Artificial Intelligence has become such an accepted part of our vernacular that it’s known these days by only its initials. This is proof positive of AI’s promise for impacting myriad facets of our lives, from autonomous vehicles to smart assistants. Datacenters also are being influenced as AI-fueled transformations promise big changes—read, improvements—in how existing and future facilities are designed and function.

But before getting too amped on AI, heed the words of Rhonda Ascierto, research VP at Uptime Institute, who wrote in a recent article, that “AI strategy for data center management and operation requires more than just data and some very smart humans.”

Datacenter designers, operators and owners should think of ways to utilize AI from the start instead of as an afterthought or add-on. Capturing operational data is one thing, but Ascierto asserts that to harvest a bumper crop from AI requires first identifying and then focusing on specific use cases and fully understanding the data that is poised to influence AI outcomes.

While you don’t need to become an AI expert, Uptime Institute suggests datacenter leaders gain at least a fundamental understanding of the depth and breadth of AI utilized. This will build the necessary foundation for what type and how much data is required and how best to leverage AI to produce actionable business insights. Otherwise, without this basic understanding, it’s nearly impossible to validate AI’s results or gain the confidence needed to drive effective business decisions.

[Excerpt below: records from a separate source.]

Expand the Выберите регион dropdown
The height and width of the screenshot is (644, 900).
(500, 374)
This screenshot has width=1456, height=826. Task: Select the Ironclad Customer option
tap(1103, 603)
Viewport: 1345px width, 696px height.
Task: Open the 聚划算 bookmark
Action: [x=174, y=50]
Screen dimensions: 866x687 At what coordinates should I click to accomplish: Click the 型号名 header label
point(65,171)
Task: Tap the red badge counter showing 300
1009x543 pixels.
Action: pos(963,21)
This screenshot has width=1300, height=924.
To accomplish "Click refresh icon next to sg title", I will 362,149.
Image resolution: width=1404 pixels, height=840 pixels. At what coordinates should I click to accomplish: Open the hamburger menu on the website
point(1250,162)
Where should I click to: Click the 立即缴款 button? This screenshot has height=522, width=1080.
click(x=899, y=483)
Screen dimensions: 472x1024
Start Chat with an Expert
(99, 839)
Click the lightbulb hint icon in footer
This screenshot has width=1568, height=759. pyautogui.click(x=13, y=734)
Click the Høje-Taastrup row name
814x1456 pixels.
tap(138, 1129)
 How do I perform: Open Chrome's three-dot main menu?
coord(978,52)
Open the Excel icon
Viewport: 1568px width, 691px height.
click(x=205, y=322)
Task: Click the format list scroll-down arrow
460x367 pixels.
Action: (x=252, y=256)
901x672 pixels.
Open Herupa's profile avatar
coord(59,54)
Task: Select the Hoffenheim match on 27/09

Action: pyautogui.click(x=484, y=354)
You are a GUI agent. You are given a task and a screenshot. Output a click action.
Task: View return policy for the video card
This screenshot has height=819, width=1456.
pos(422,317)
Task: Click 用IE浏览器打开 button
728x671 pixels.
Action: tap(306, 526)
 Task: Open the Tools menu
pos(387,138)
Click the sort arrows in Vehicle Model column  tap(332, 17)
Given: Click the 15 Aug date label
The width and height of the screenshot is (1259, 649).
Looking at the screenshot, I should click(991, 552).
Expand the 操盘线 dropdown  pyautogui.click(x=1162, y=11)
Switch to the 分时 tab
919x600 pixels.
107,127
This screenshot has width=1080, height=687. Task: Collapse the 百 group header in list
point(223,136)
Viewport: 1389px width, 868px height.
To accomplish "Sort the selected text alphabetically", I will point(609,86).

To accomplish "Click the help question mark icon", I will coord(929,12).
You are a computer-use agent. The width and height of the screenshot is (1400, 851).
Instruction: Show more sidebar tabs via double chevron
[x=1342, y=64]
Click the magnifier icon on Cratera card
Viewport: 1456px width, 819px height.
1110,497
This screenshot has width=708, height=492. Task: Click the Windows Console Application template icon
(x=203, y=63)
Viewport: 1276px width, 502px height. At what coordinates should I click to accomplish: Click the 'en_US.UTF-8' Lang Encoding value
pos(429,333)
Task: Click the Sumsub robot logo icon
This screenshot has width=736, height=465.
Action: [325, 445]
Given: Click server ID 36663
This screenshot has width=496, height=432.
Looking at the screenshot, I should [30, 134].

To gain tangible “today” insights into AI’s promise, look to Google, which already is using AI to optimize datacenter efficiency. Most notably, AI is helping regulate datacenter cooling systems in real time on auto-pilot mode.

Also expect AI to have increasing impact on power in the datacenter. It’s no secret that virtually every facility could benefit from reducing power consumption, halting the standard practice of overprovisioning and boosting overall efficiency. The introduction of Software Defined Power (SDP) helps bring the benefits of AI and machine learning into focus.

While AI helps recognize, define and solve operational problems as well as identify areas for potential improvements, machine learning kicks in by taking that knowledge and applying it to future scenarios to ensure smoother outcomes down the road. For example, VPS’ Intelligent Control of Energy (ICE) continuously analyzes power consumption, managing and orchestrating all smart devices. ICE’s predictive analytics then steadily optimizes power availability and utilization for improved operations and cost savings. Since almost 50% of all datacenters are constrained by power density at the rack and typically 60% of datacenters’ power capacity is not utilized, there is plenty of room for improvement when it comes to workload orchestration.

Over time, ICE’s machine learning capabilities make possible heightened levels of power awareness. Releasing stranded capacity permits extracting additional power from existing infrastructure, an equally welcome benefit in enterprise or colocation facilities alike, and this is accomplished without negative SLA impact.

Other promising AI applications for datacenters include:

  • predicting and reducing failures, outages and security threats
  • gaining insight into asset patterns;
  • maintaining proper redundancy levels and
  • improving forecasting for resources and budget planning.

By combining and harnessing the powers of AI and machine learning with innovations like SDP and next-generation improvements in automation and control, the fully realized vision of the Software Defined Data Center comes even closer to reality.